Xan's all-purpose answer to every skating question

Beta means B for backwards. I always liked that accidental coincidence in the ISI curriculum. Aside from backward swizzles, this is the first place that sustained backwards skating is introduced.

By definition, backwards crossovers are a continuous backward movement around a circle, pushing with the “outside” foot, then crossing it over the “inside” foot; the crossed foot then pushes to the outside of the circle (the “undercut”), and returns to the starting position. To pass, you must demonstrate a strong first push without dragging the toe pick, smoothly lifting that foot to cross the skating foot, and pushing to the outside of the circle with the second foot. (USFS Basic Skills teaches cutbacks, i.e., no lift.
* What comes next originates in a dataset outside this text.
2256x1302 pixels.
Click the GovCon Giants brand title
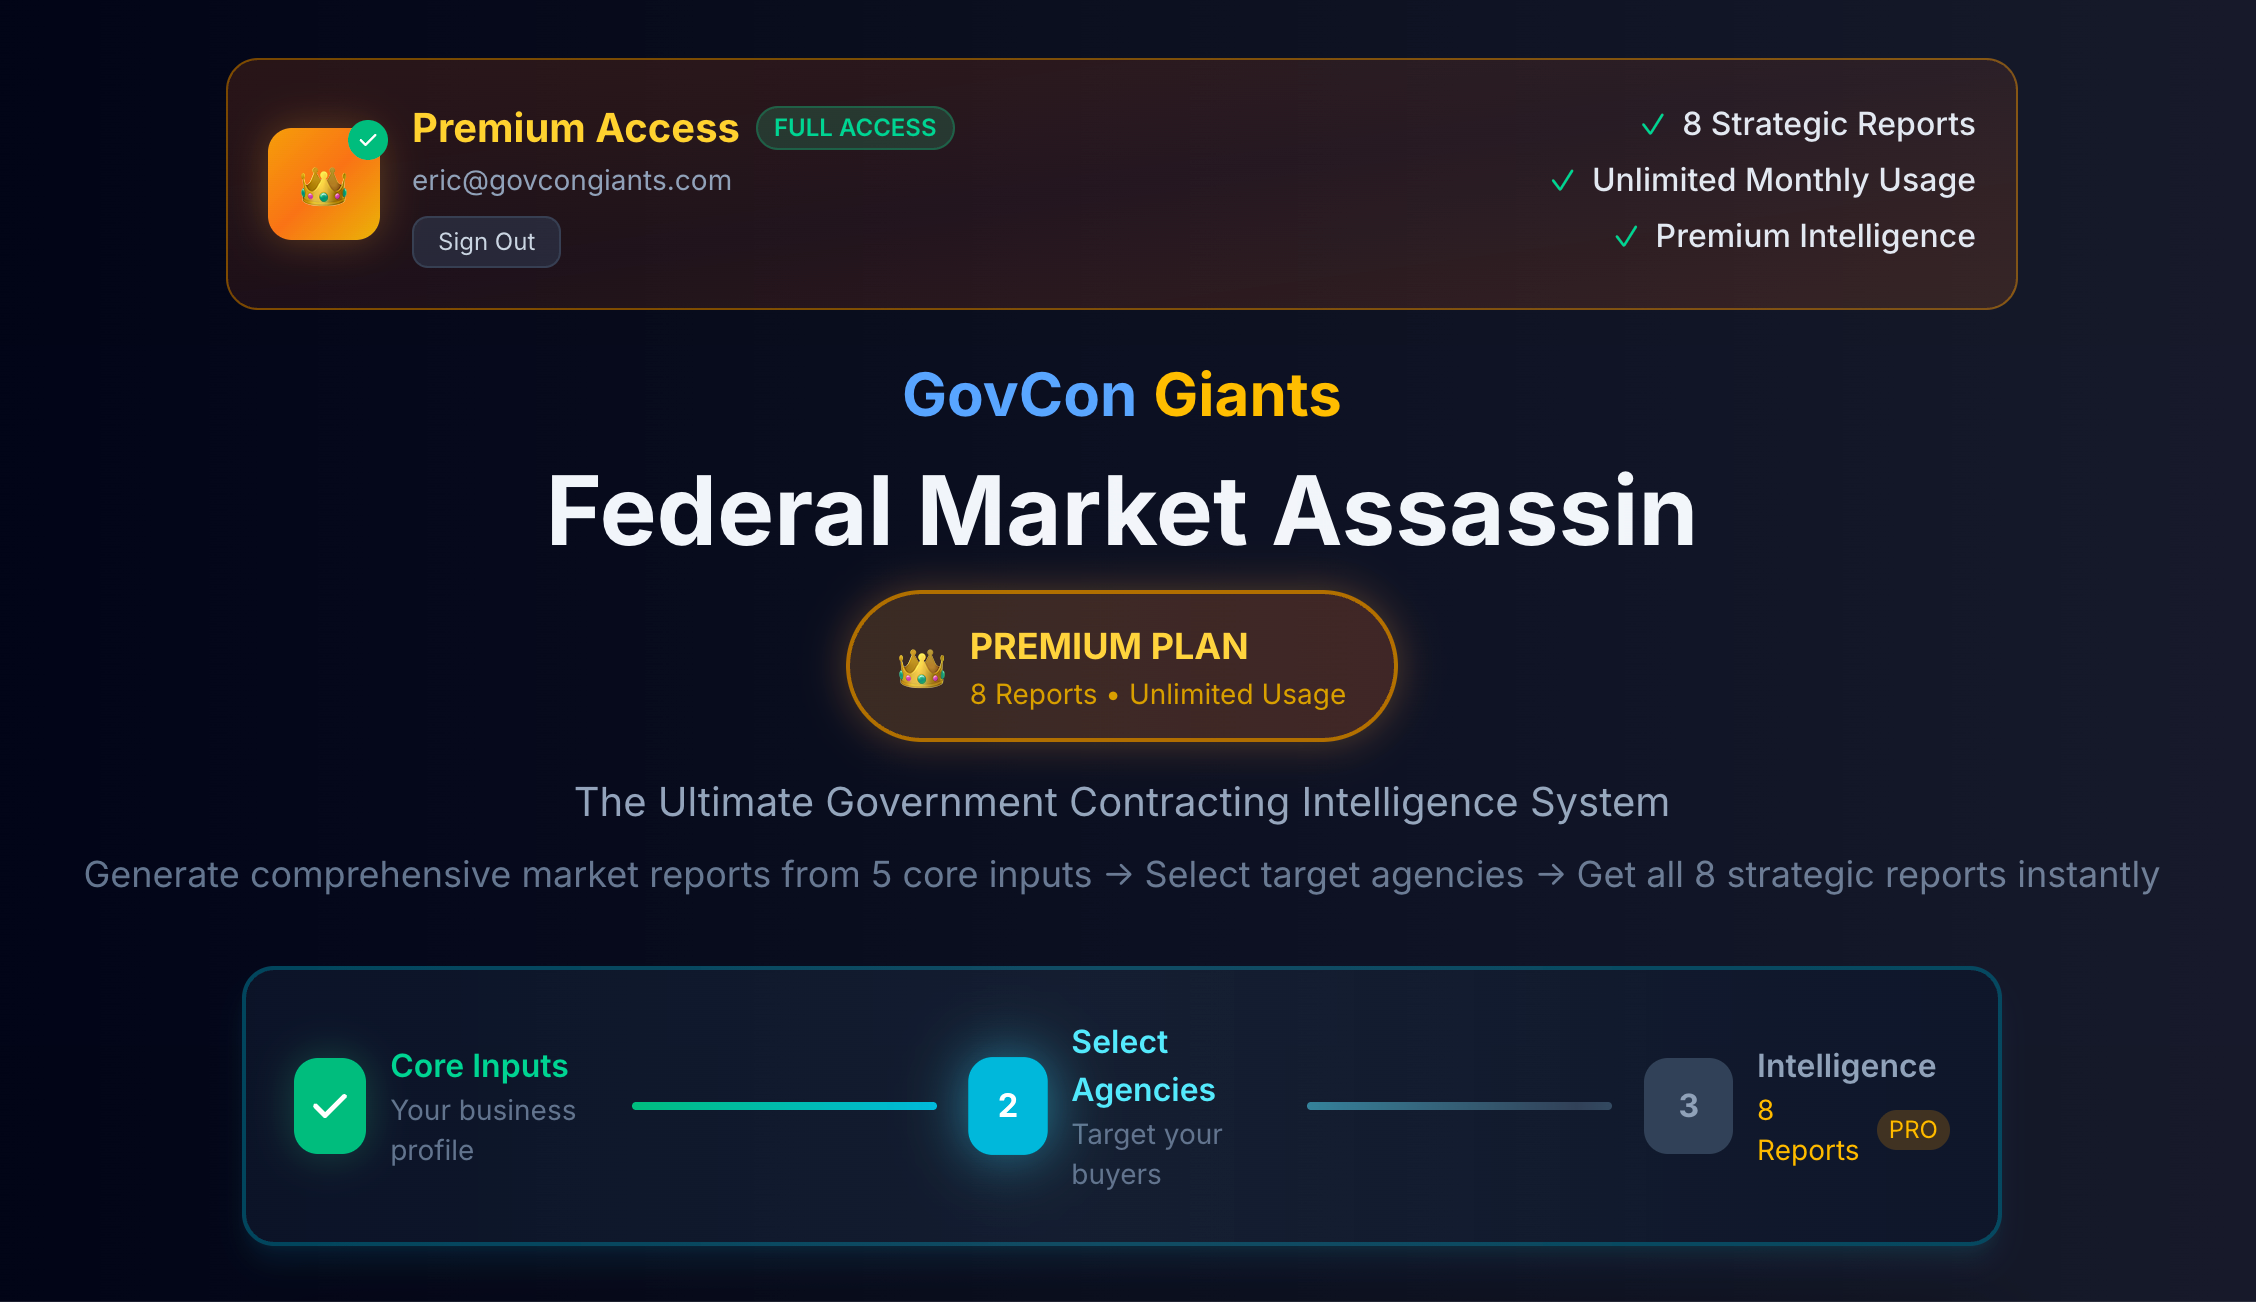pos(1121,395)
More on that in a minute.) Five consecutive cross-overs are required to pass, with no additional pumps or pushes.

Backward Stroking is also in this level: Continuous alternating backwards pushes along an axis. Finally, Beta includes forward T-Stops (right and left): A one-foot stop in a “T” position, using the outside edge of the rear foot to stop. To pass, you must be able to use either foot to stop and you must be able to come to a complete stop after three strong pushes.

Throughout the ISI curriculum, a great deal of independent thinking is required on the part of the coach. Inexperienced coaches will jump in on the first day of Alpha or Beta with crossovers, forgetting that you can't do crossovers with a hinky one foot glide. The USFS Basic Skills curriculum solves this by making testable skills of one foot glides and pumps around a circle, forwards (Basic 2 & 3) and backwards (Basic 3 & 4). Unfortunately, these skills are in the levels BEFORE the crossovers. I also think Basic Skills gets it backwards, teaching pumps before edges. You can't do a proper pump if you don't know how to balance on a curve (i.e. edge). Further, separating these skills disguises their connection to each other. You'd be amazed at the number of kids who tell me there are no one-foot glides in crossovers.
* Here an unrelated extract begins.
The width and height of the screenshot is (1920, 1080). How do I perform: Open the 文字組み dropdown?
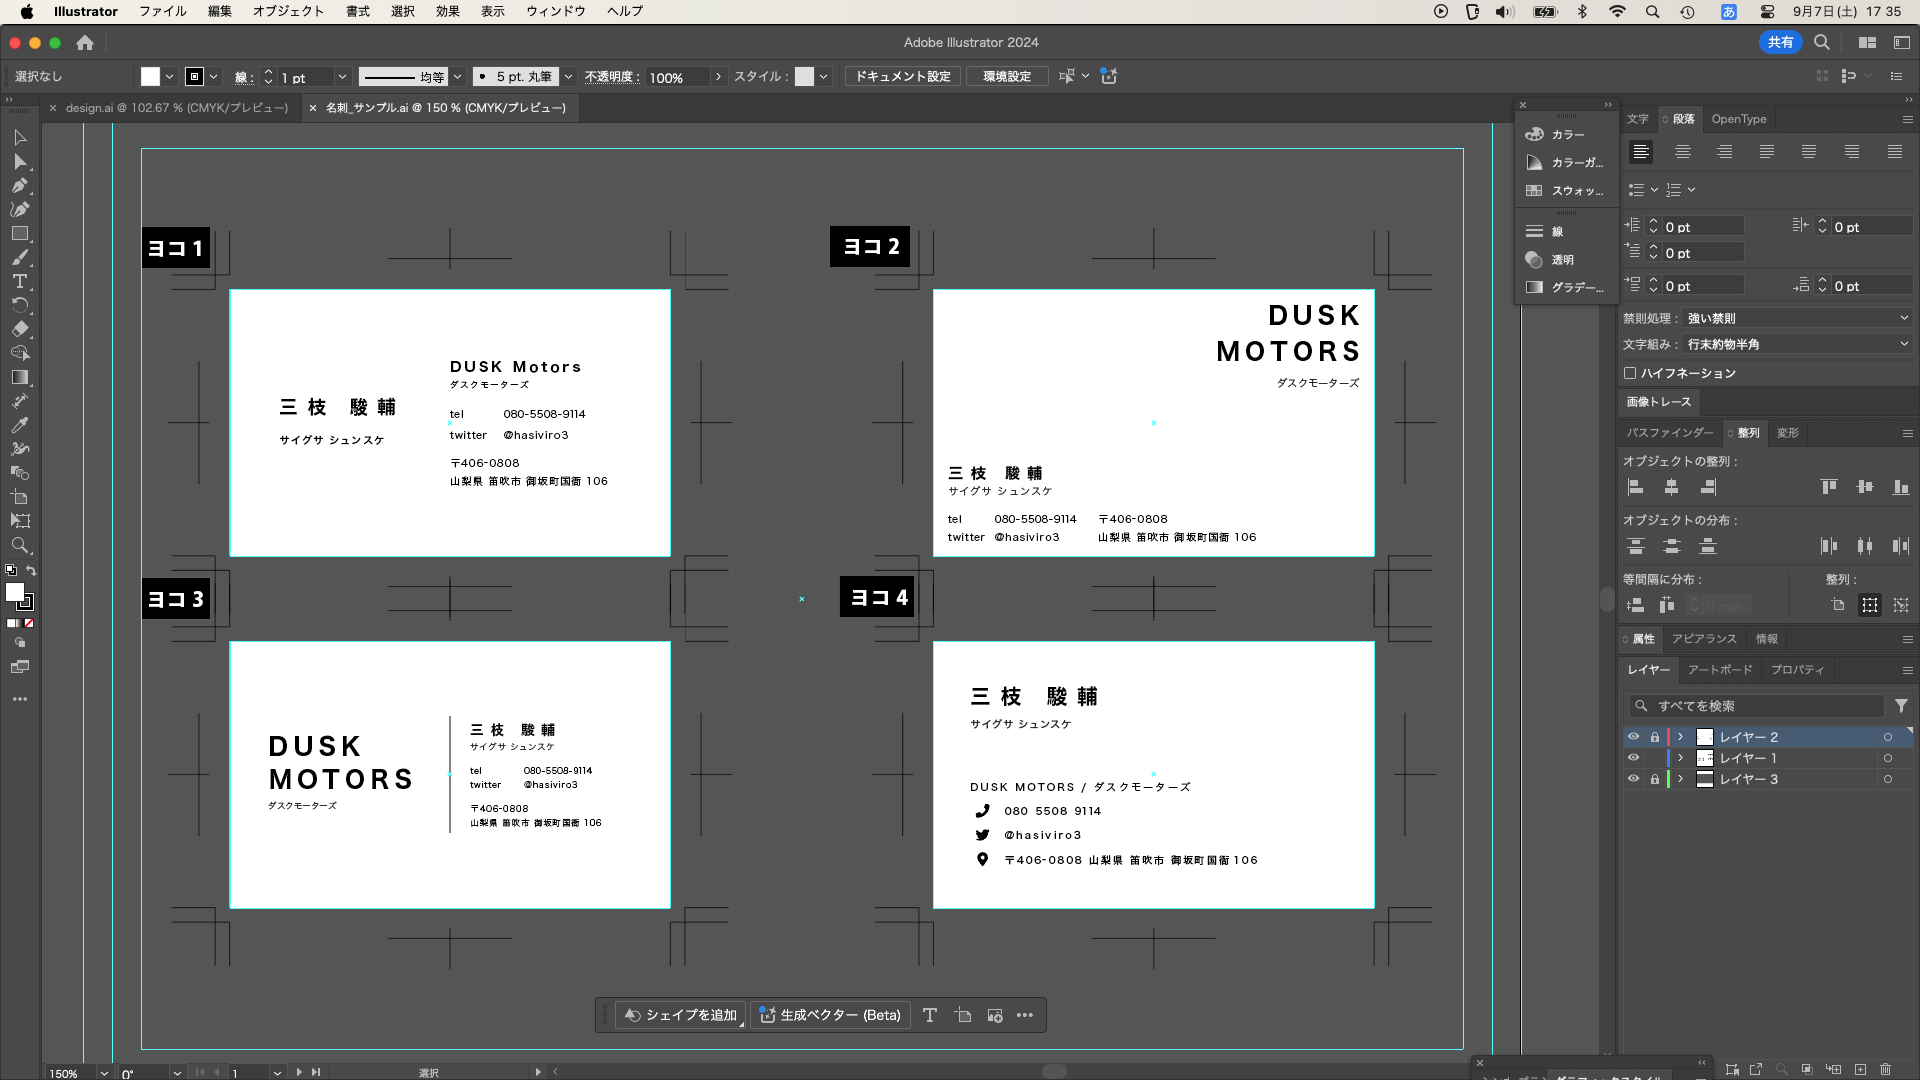coord(1797,344)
Cut backs, with no lift over, are actually correct backwards crossovers. High level skaters don't generally lift the foot on back crossovers. However, in the lower levels, unless you're in a program that's willing to let a kid languish in Beta for a while, it's difficult to start with the tricky weight shift in a cut back when you've never done back crossovers before. Unfortunately, ISI does not then put cutbacks into the curriculum farther up, and some coaches expect the kids to just pick it up, or to learn them in private lessons. (ISI, are you reading this? Can you please add a pre-freestyle level for cutbacks, moving turns, and stationery spins? Thank you.)

Unlike at the Alpha level, where "correct" is good enough to pass (i.e. a "C" grade or even a D), your Beta skater should start working towards As and Bs. Coming out of Beta, the skater should be starting to use backward crossovers to generate power. This means no toe scraping, and a clear understanding of how to generate the underpush. Not every teacher will continue to work on crossover skills in the following levels, so if they don't learn it here, they'll suddenly turn up in a freestyle class in a few months with everyone whizzing past them. Personally I think Beta should be divided into Beta 1 and Beta 2, but no ever asks my opinion, for some reason.
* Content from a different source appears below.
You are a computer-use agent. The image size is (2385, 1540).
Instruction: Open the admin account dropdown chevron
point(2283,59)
So how do you generate the underpush? The key is to sink down as you stroke through. Watch a low level freestyle or under class sometime. You'll see kids nicely bend their knees for the first pump, and then straighten up as the leg crosses under. Crossovers bend down and then down again. (Can't use your knees for power if they're straight, after all.)

Bend your knees. It's what the title of the post means.